Quarterly report pursuant to Section 13 or 15(d)


9 Months Ended
Sep. 30, 2016
Accounting Policies [Abstract]  
Business Description and Basis of Presentation [Text Block]
Rich Uncles NNN REIT, Inc. (the “Company”) was incorporated on May 14, 2015 as a Maryland corporation that expects to elect to qualify as a real estate investment trust (“REIT”) for the year ending December 31, 2016. The Company was originally incorporated under the name Rich Uncles Real Estate Investment Trust, Inc., but amended its name on October 19, 2015 to Rich Uncles NNN REIT, Inc. The Company has the authority to issue 250,000,000 shares of stock, consisting of 200,000,000 shares of common stock, $0.001 par value per share, and 50,000,000 shares of preferred stock, $0.001 par value per share. The Company sells its shares directly to investors at a purchase price of $10.00 per share. The minimum investment in shares is $500. The Company was formed to primarily invest, directly or indirectly through investments in real estate owning entities, in single-tenant income-producing corporate properties located in the United States, which are leased to creditworthy tenants under long-term net leases. The Company’s goal is to generate current income for investors and long-term capital appreciation in the value of its properties.
The Company will hold its investments through special purpose wholly owned limited liability companies or through Rich Uncles NNN Operating Partnership L.P., a Delaware limited partnership (the “Operating Partnership”). The Operating Partnership was formed on January 28, 2016. The Company is the sole general partner of, and owns a 99% partnership interest in the Operating Partnership. Rich Uncles NNN LP, LLC, a Delaware limited liability company formed on May 13, 2016, owns the remaining 1% partnership interest in the Operating Partnership and is the sole limited partner. Rich Uncles NNN LP, LLC is wholly owned by the Company.
The Company is externally managed by its advisor, Rich Uncles NNN REIT Operator, LLC (the “Advisor”), a Delaware limited liability company wholly owned by the Company’s sponsor, Rich Uncles, LLC (the “Sponsor”), a Delaware limited liability company whose members include Harold Hofer, Howard Makler, and Ray Wirta. On June 24, 2015 and December 31, 2015, the Company issued 10,000 shares of its common stock to the Sponsor, respectively, at a purchase price of $10.00 per share.
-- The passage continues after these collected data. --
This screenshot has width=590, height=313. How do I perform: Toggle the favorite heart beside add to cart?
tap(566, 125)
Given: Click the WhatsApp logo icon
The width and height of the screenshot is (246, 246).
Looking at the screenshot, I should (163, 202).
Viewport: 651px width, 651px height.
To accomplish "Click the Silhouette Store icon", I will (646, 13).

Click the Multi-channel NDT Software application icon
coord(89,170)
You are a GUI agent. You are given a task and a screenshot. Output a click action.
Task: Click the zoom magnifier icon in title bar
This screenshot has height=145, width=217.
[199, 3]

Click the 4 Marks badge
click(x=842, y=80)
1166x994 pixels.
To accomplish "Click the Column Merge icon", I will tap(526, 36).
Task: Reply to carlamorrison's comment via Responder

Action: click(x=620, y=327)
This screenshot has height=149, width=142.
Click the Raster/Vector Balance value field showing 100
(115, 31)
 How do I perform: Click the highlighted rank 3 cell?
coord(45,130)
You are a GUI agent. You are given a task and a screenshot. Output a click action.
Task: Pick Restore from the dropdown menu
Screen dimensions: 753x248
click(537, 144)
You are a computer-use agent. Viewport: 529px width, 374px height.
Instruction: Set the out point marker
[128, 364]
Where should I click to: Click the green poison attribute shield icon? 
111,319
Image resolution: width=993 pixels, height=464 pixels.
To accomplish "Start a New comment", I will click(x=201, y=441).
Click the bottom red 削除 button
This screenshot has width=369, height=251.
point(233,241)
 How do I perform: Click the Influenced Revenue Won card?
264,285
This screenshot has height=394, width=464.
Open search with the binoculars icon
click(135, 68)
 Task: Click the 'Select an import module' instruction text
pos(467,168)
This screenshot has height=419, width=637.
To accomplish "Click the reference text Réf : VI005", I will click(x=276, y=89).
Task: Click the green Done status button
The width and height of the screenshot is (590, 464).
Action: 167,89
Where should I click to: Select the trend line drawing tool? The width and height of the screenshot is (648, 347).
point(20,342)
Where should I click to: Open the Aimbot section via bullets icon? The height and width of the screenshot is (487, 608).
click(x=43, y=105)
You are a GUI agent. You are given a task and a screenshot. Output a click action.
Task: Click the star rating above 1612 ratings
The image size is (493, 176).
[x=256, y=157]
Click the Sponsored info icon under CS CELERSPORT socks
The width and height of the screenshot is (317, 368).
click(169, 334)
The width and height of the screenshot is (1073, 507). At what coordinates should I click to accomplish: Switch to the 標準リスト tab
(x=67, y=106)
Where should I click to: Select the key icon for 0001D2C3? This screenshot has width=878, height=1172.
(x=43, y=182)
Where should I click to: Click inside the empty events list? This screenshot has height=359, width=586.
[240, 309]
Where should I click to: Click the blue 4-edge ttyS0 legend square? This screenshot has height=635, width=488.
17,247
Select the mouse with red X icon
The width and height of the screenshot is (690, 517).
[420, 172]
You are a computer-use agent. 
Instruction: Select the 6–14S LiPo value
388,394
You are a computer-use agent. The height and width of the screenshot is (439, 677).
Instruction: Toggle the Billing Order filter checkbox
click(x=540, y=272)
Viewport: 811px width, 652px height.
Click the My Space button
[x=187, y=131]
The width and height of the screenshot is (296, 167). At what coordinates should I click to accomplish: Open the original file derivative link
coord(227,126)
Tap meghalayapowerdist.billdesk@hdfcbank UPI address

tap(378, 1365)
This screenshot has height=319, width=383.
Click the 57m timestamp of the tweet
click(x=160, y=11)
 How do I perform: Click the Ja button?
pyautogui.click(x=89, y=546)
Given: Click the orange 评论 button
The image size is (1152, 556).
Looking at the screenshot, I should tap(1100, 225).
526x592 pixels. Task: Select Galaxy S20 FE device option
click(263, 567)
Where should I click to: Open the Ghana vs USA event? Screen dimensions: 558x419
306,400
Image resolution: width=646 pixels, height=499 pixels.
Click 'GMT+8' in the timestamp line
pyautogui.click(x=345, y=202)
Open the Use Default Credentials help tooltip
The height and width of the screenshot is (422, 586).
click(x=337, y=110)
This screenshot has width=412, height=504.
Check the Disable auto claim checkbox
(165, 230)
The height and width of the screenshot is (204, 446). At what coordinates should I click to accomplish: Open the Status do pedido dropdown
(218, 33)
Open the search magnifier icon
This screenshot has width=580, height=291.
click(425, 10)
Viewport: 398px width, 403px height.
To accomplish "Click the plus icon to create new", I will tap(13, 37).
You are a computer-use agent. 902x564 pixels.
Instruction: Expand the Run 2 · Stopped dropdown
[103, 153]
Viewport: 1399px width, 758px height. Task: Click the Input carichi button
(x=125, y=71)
On July 15, 2015, the Company filed a registration statement on Form S-11 with the Securities and Exchange Commission (the “SEC”) to register an initial public offering of its common stock to offer a maximum of $900,000,000 in shares of common stock for sale to the public (the “Primary Offering”). The Company also registered a maximum of $100,000,000 of common stock pursuant to the Company’s distribution reinvestment plan (the “DRP Offering” and, together with the Primary Offering, the “Offering”). The SEC declared the Company’s registration statement effective on June 1, 2016.
On July 20, 2016, the Company began offering shares to the public and through September 30, 2016, the Company had sold 616,871 shares of common stock in the Offering, for aggregate gross offering proceeds of $6,168,708, including 723 shares of common stock sold under its distribution reinvestment plan for aggregate gross offering proceeds of $7,226.